To be perfectly honest, if she were my dog, I'd have ended the suffering weeks ago and put her to sleep.  That, however, is not an option here, so we try to make her as comfortable as possible and watch her suffer.

She is not the only one suffering.  My dad is nearly going to pieces watching the woman he loves fade so quickly.  There is a flash here and there of Judy in there.  He asked her today if she remembered that she was married to him and she told him not to be stupid.  Pretty coherent for these days, but it was the only thing she said to him the whole visit.  He was wrecked when he got home.  I went to see him and we talked about it, then other things and he got back to feeling okay.  While I was with Dad, Matt texted me that Mom had fallen asleep on the toilet and he couldn't get her back in her chair.  Told him to pull the cord for help and an aide came and helped him get her off the toilet and into bed.  She was so out of it that he might as well not have been there.  That, of course, broke his heart.  John and Mary had similar experiences when they visited yesterday.  I try to keep everyone informed about her state, but I guess it's something that doesn't translate until you see it yourself.  I was with her yesterday too and I saw how far she's slipped.  I brought her three long-sleeved shirts, a clean cap, and some soft gloves for her hands that are always cold these days.  She was very pleased with  everything, but aside from the hat which she put on immediately, I'm not sure she'll ever actually use any of it.  I sat there and held her hand and she cried because in spite of all the drugs, she still hurts.  In trying to be proactive on her behalf, I find myself feeling nearly as helpless as she does because nothing I do or try seems to help much.

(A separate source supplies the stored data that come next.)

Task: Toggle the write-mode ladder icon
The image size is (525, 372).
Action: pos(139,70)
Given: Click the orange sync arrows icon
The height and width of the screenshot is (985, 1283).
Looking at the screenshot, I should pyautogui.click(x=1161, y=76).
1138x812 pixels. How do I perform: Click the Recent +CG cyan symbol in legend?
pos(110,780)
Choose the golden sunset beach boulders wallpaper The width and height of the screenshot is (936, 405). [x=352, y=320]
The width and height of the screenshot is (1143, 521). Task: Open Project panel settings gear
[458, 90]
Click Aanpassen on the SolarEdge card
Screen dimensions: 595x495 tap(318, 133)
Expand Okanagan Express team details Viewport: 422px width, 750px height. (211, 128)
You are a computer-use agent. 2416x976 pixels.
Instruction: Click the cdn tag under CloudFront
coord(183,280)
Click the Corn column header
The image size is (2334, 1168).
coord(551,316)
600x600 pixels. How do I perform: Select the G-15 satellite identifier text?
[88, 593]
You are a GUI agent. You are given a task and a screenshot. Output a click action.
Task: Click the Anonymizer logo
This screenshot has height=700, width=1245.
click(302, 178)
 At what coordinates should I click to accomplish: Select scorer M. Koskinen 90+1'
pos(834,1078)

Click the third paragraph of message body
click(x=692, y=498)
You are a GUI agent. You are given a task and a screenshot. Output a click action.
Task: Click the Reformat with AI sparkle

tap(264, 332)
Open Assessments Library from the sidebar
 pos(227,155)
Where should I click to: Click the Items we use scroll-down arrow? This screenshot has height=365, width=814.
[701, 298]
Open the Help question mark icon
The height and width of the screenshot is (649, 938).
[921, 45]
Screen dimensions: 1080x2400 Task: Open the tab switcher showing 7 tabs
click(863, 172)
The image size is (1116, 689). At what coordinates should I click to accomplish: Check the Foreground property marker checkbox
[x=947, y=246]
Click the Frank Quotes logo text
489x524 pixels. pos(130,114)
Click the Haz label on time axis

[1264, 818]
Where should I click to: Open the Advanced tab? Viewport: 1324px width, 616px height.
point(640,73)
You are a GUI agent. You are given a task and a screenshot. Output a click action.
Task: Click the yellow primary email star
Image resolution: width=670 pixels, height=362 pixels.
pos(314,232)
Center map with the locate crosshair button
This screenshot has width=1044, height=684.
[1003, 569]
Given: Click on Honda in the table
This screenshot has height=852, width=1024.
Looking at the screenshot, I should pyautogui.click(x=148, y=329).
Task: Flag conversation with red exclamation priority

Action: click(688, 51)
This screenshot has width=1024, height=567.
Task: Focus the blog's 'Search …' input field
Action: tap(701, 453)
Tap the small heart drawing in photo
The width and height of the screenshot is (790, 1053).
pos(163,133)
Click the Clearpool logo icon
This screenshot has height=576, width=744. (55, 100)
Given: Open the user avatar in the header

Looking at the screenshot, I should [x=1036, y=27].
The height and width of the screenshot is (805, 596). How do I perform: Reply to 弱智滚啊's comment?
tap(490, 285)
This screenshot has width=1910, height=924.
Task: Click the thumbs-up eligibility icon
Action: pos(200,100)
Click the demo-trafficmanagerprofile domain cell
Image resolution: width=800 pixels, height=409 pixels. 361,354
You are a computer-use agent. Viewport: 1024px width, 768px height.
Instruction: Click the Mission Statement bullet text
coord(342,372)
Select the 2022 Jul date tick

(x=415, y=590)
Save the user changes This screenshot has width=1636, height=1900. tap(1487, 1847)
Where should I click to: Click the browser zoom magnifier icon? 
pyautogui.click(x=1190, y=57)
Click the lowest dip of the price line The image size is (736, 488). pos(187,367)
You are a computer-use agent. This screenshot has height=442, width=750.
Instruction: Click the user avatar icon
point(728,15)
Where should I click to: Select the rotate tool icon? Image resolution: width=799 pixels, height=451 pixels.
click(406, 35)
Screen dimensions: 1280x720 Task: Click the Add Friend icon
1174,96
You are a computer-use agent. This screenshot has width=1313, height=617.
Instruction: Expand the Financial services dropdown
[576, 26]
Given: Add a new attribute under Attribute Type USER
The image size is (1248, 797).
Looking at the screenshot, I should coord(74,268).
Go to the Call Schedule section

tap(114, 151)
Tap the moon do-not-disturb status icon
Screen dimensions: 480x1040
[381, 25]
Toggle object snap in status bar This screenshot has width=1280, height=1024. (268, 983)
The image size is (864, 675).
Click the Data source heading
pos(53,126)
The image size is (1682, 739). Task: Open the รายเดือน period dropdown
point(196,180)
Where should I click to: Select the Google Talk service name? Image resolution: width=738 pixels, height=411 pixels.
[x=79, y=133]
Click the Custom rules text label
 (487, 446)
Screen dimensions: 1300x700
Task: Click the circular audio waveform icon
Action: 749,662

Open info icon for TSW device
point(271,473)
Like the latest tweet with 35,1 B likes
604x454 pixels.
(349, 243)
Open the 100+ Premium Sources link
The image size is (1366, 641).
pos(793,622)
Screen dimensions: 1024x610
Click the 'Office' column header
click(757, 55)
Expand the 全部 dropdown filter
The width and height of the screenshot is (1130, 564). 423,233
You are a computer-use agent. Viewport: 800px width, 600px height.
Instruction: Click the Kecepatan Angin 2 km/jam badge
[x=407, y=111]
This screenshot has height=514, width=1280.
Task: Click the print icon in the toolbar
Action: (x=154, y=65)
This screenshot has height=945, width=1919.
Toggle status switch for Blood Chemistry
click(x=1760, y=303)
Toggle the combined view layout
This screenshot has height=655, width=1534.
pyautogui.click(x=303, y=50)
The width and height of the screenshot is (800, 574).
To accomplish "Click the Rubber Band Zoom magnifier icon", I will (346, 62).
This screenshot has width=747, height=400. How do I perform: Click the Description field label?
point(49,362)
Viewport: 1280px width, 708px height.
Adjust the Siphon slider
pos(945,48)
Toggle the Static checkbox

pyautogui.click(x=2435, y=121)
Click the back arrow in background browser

Adding to this, she's having a hard time standing up to transfer.  She's not drinking enough water and can barely keep food down.  What does go down comes back up.  Bless Mary for ordering her some new barf bags.  I will take them tomorrow and she'll be so pleased!  These weird little things make her happy.

All of this points to nearing death.  Drinking less and less water.  Not having an appetite and not being able to keep even soup down for long are pretty much hallmarks of its approach.  She sleeps A LOT, sometimes falling asleep at inopportune moments (like sitting on the toilet).  I'm guessing she has a week or two at most left in this life.

As her caregiver, this is so hard.  Part of me wonders if I caused this decline by putting her in hospice and trying to help her with the pain.  Dad says it was probably more just incredible timing on my part - that I saw it coming and did what had to be done.  But I have to say, the little girl that still lives in me and loves her mother so much feels a childlike guilt over something that wasn't her fault.  Adult me knew the end was coming.  Child me can't believe it's here.